- [Assignment]
The records appear below. Set down exactly each line from the one that contains "The height and width of the screenshot is (1069, 1120)." through the last, both included.

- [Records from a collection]
*** Block opens ***
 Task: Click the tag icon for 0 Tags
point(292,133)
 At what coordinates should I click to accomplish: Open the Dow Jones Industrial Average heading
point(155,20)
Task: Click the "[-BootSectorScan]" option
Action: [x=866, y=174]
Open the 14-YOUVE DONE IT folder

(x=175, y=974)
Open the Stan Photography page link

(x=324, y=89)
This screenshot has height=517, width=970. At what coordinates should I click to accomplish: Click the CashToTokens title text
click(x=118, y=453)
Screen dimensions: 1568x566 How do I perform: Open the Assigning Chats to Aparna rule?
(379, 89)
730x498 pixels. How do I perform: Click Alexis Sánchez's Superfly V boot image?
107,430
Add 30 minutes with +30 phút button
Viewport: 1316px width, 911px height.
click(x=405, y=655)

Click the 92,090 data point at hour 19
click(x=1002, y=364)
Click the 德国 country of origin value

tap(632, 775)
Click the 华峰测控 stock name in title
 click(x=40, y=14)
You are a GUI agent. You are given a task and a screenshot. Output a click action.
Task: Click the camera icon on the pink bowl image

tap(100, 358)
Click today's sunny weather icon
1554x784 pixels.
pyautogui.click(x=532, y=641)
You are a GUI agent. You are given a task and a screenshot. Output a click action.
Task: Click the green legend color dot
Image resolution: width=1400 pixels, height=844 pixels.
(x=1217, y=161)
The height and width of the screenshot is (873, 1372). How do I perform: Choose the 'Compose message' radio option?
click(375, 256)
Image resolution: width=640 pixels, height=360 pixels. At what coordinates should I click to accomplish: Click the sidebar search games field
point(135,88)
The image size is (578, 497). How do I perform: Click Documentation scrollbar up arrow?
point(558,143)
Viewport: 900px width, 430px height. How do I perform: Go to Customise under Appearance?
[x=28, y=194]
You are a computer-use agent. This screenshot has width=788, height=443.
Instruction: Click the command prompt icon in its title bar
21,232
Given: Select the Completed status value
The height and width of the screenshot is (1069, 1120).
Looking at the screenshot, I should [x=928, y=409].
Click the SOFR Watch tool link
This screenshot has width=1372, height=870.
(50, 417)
*** Block closes ***
- [Response area]
The height and width of the screenshot is (1069, 1120).
Looking at the screenshot, I should [x=928, y=409].
Click the SOFR Watch tool link
This screenshot has width=1372, height=870.
(50, 417)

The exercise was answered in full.